REQUIRED TASKS:
a. In the Hong Kong youth climate article, which school does Henry Lui attend?
b. Translate this sentence from the Hong Kong youth climate article into Spanish: "It’s time for us to think of ourselves as the “people of the world” instead."
c. Continue the Hong Kong youth climate article, starting after its last sentence.

EXTRACTED TEXT:

═══

Hong Kong youth views: what would you tell world leaders at COP21 about climate change?

Hong Kong youth views: what would you tell world leaders at COP21 about climate change?

Young Post, and six other youth publications from around the world, asked readers to answer two questions about environmental issues. Here are their responses.

The questions we asked:

1 If you could give a speech to the world leaders at COP 21, what would you say?
2 What do you usually do to help the environment?

Henry Lui, 16, Sha Tin College

Photo: Henry Lui

1 I’d plead for them to prioritise the interests of the international people, rather than that of their own nations. It is extremely worrying how some politicians, particularly from developed nations, are worried that any commitment to reducing emissions in their own country makes them “less competitive”. It’s time for us to think of ourselves as the “people of the world” instead.

2 Though one can’t be too overzealous, I think that everyone should, and can, play a role in slowing down climate change. Private cars are definitely one of the bigger contributors to global carbon emissions; I think it’s time we abandon our cars in favour of public transport. In a small city such as Hong Kong, there’s no real need for one to own a private car, the public transport system already does the job. If we all abandoned fossil-fuel-powered cars, we’d be doing ourselves a great favour.

═══

SUPPLIED MATERIAL:

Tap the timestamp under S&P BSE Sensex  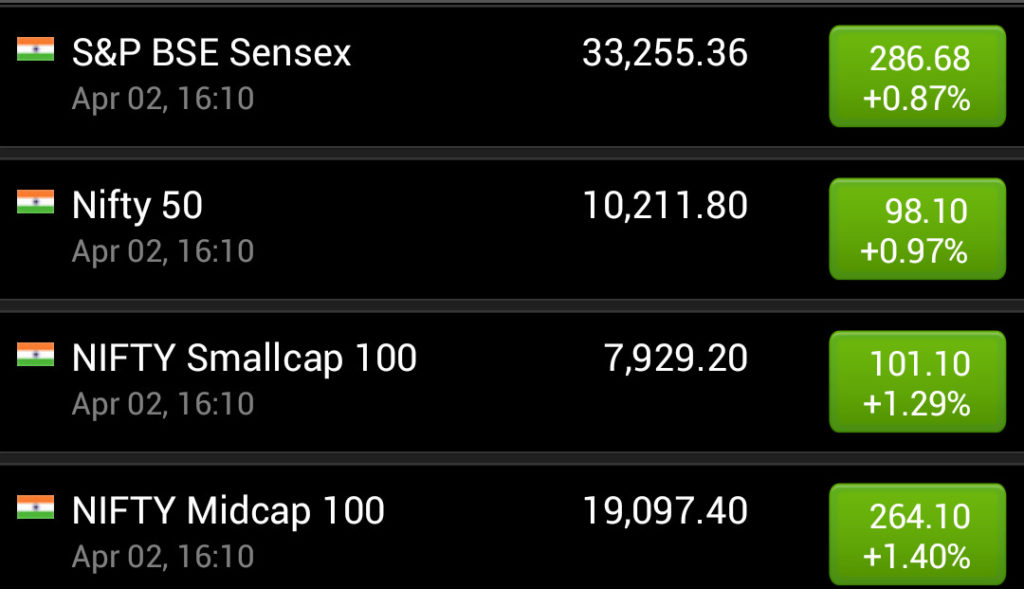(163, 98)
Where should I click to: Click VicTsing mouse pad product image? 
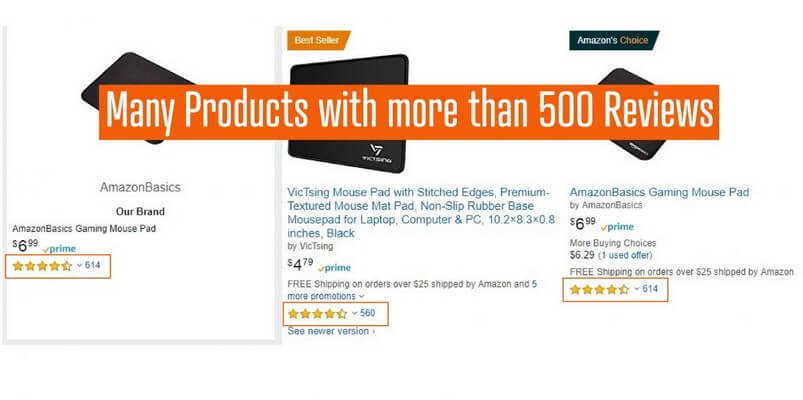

═══

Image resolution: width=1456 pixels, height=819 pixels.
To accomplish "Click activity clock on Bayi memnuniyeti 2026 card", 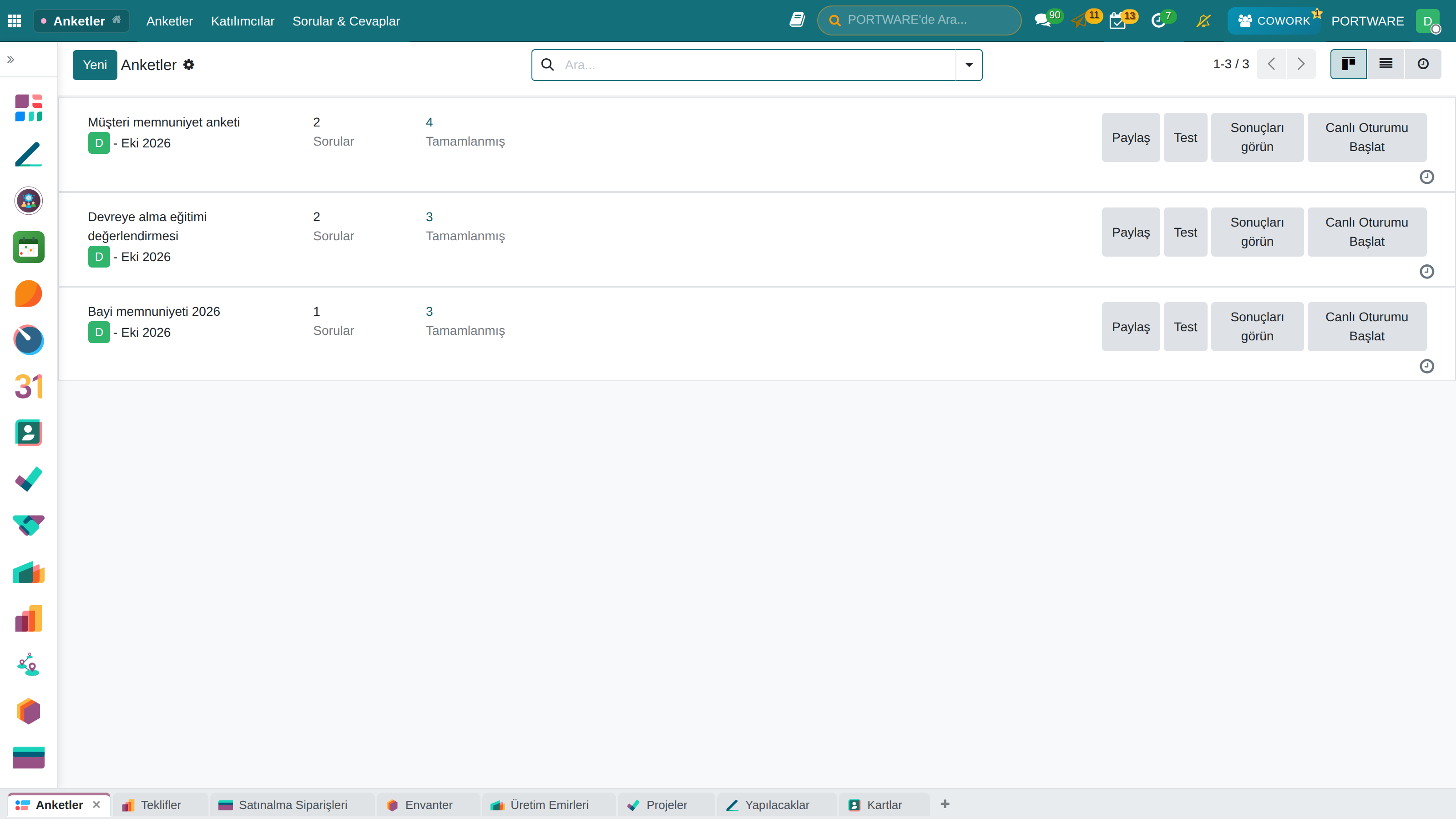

═══

OUTPUTS:
a. Sha Tin College

b. Es hora de que, en cambio, nos consideremos «personas del mundo».

c.
Joy Pamnani, 17, PLK Ngan Po Ling College 

Photo: Joy Pamnani

1 For starters, I think I’d encourage more fixed targets to combat climate change. At the Copenhagen conference, most countries agreed to combat the issue, but no fixed concrete plans were formulated. I would definitely call for that in Paris.

As far as previous climate conferences have gone, I am aware that a lot of time isn’t actually spent discussing strategies to curb global warming, but more on who deserves greater blame for the situation we see today. There are developing countries pointing the finger at developed ones, saying their Industrial Revolution sparked all this chaos, and developed countries ought to bear greater responsibility. But the developing countries are no less guilty, with nations like China being the largest polluters these days.

We also saw the US back out of Kyoto Protocol, not wishing to take part. I would say this was also probably due to economic reasons. A lot of countries are very economy-oriented, don’t bother to look at the environmental consequences of their actions and back out of agreements at the end of these conferences.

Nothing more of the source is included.